Teach us how to pray, the disciples asked Jesus. This is the longing of our souls. We want to pray. We want to be with God. Sometimes we don’t know how to do this. Last weekend we reflected on the life of Martha and Mary. Today speak about prayer[1], why? Well because prayer is what we are about, not just here in Church but as people committed to Jesus Christ.

As Catholics we need to nurture our dialogue with him, our prayer Life. We come to Mass to pray the Lord’s Supper as a community, as a family, and to reverence the Lord within us in communion. We call out to the Lord throughout our day whether it is simply grace before meals, or speaking to the Lord the three basic points of our Christian life: God loves me unconditionally, God forgives me and God is with me. We have to remember that prayer expresses who we are: the People of God. And prayer helps A LOT to understand the meaning of life.

Also, we forgot very often that we need each other for our prayer life to grow. There are people who say that they don’t attend Church, but they pray on their own. I think it is great that they are praying, but I also know that they are depriving themselves of the greatest prayer: the celebration of the Holy Mass. It is great that they are praying alone, but by refusing to join the community they are depriving themselves of the Eucharist.

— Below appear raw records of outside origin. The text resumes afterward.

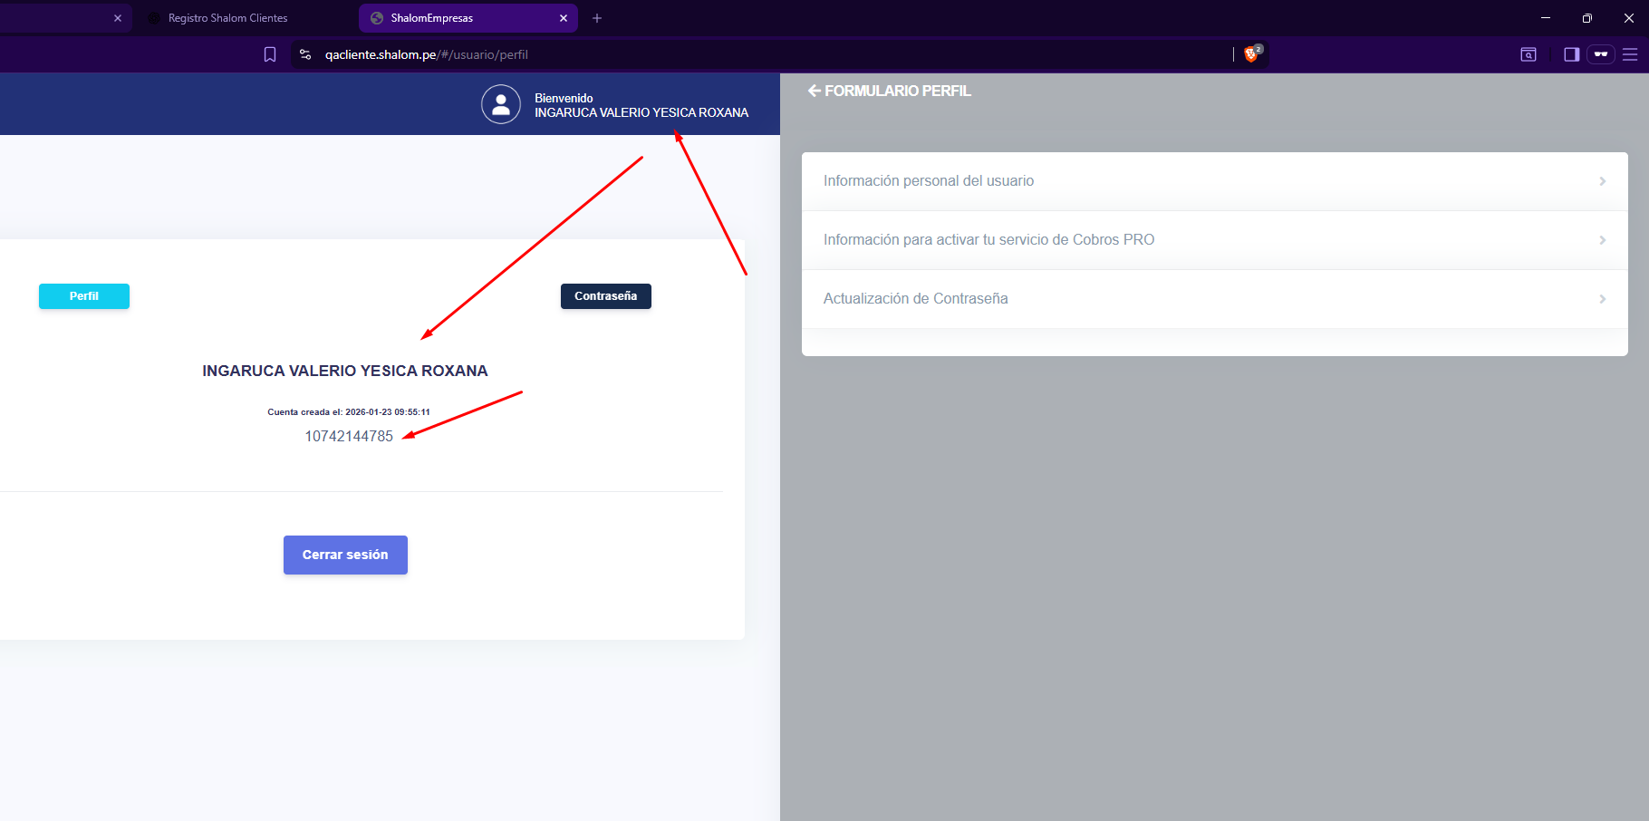The image size is (1649, 821).
Task: Click the sunglasses private-window icon
Action: 1601,54
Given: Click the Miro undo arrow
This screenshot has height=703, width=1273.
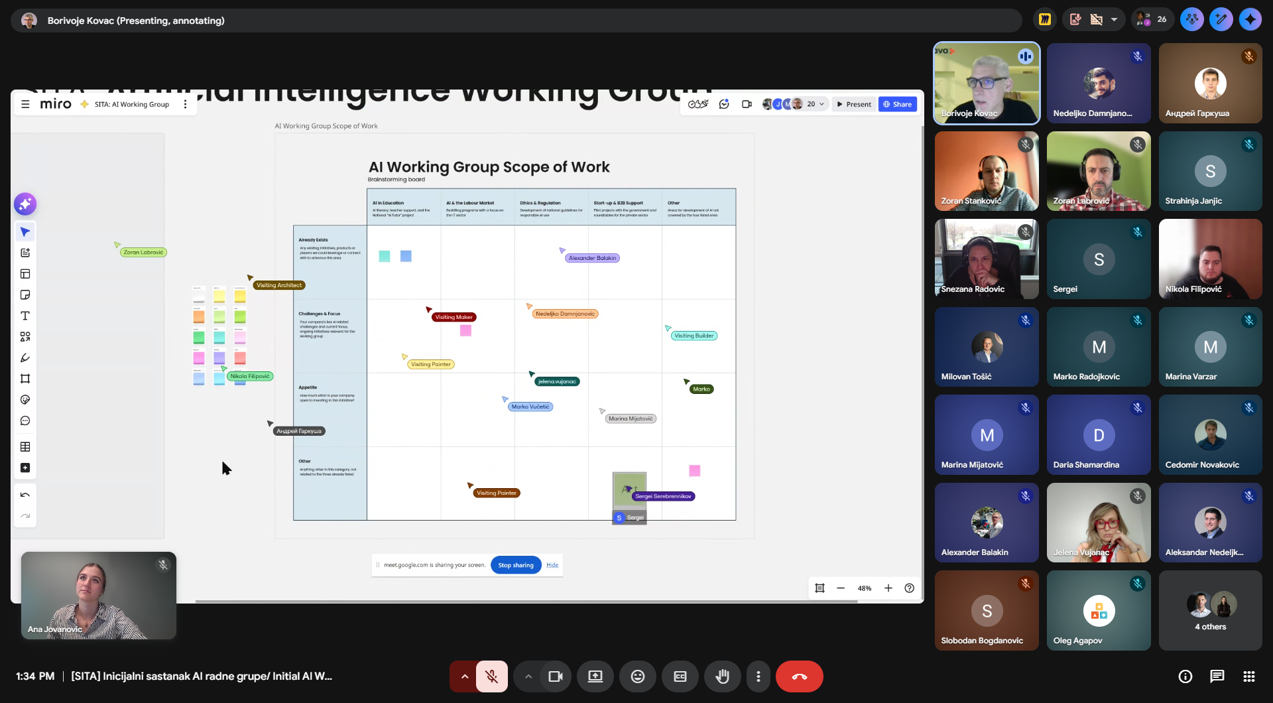Looking at the screenshot, I should pos(25,495).
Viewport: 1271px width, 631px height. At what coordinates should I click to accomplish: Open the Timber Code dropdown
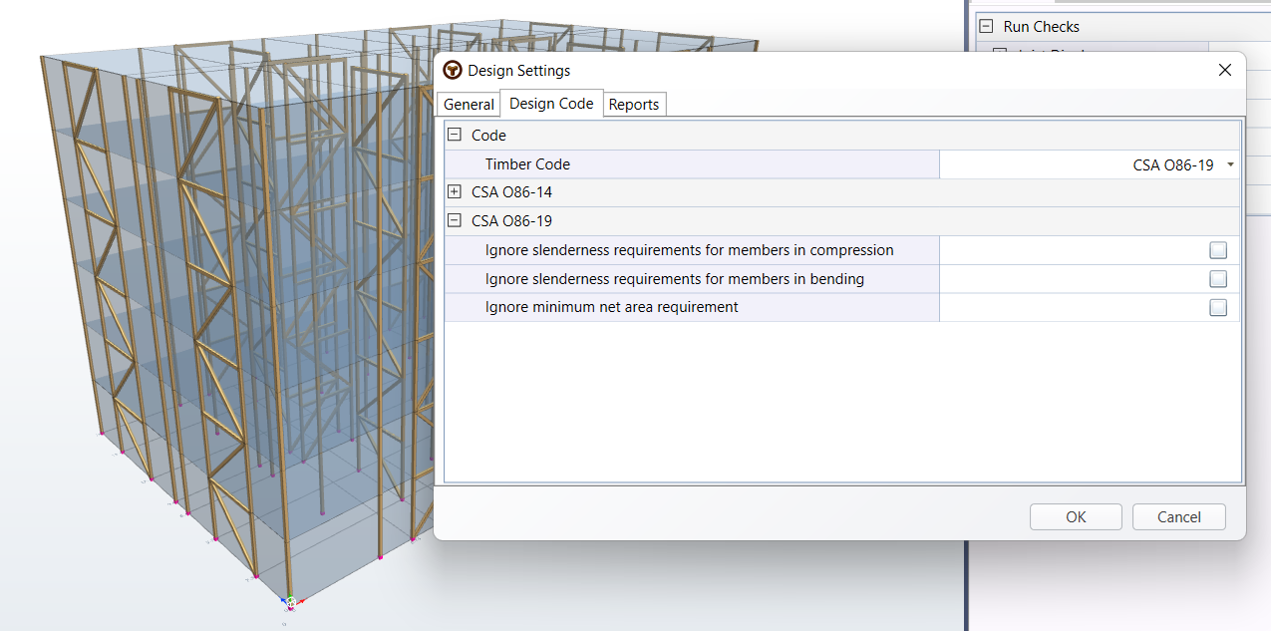pos(1229,164)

Maybe we all need to reflect a bit about the mystery of the Eucharist. We go to communion so often that it is easy for us to forget what we are doing and whom we are receiving.

My brother, my sister, when we receive communion, Jesus Christ comes inside of us. He is closer to us than our skin. Yes: He is closer to us than our skin. When we receive communion, we worship Him within us with our whole being.

In a few moments and every time we receive communion we take Jesus within our selves. He is there at the altar, looking at each person here and saying this is my body, this is my blood, take and eat, take and drink. When we receive communion Jesus is in some way present on the cross saying, “My body is given up for you. My blood is yours.  Even if you were the only person to ever live, I would still accept the cross for you.  I want to be inside you.  I want you to have my body and blood.”

Jesus once told the story about a jewel merchant who came upon a valuable pearl. When he found it, he sold everything he had so he could possess it[2]. Well, we have indeed the Pearl of Great Price offered to us every single Sunday, every single day.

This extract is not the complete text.